La democracia en México atraviesa uno de sus momentos más vulnerables en décadas. No es una percepción aislada ni una exageración retórica: Freedom House clasifica hoy al país como “parcialmente libre”, y el proyecto V-Dem advierte una tendencia clara hacia la autocratización. Cuando el poder se concentra, los contrapesos se debilitan y la democracia deja de ser una garantía para convertirse en una concesión.
Este riesgo no surge de la nada. En el plano interno, se asoma una reforma electoral que apunta a reducir la autonomía de las instituciones y a concentrar aún más las decisiones en el poder político. Afuera, la amenaza tampoco es menor. El tono del gobierno de Estados Unidos ha escalado de forma evidente.
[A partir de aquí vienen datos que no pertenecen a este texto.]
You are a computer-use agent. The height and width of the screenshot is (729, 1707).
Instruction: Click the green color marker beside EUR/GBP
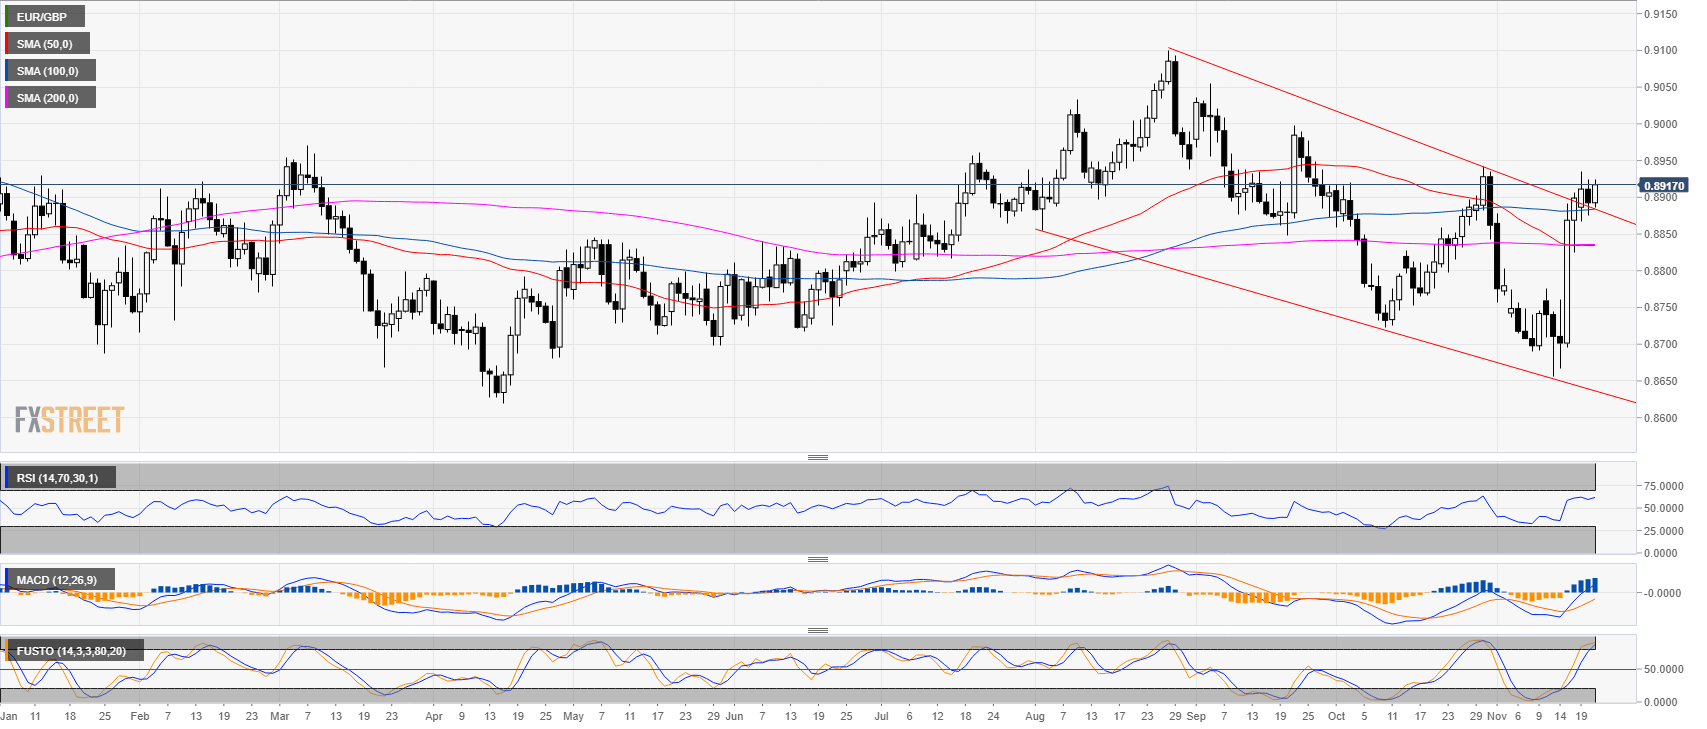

Donald Trump ha vuelto a plantear, sin matices, la posibilidad de actuar directamente contra los cárteles en México, y esa retórica ya no se queda en declaraciones. En el Congreso estadounidense, incluso legisladores demócratas han impulsado iniciativas para impedir cualquier acción militar en territorio mexicano sin autorización expresa del Congreso, lo que confirma que el escenario de una intervención se está discutiendo con seriedad institucional.
La historia reciente de Venezuela dejó una lección incómoda: la pérdida de legitimidad interna abre la puerta a presiones externas. Hoy México enfrenta una crisis de democracia y de soberanía. En tiempos así, guardar silencio es ceder terreno. Esta columna nace con ese propósito: ejercer la palabra como un acto de defensa democrática. Nos leemos aquí cada quince días.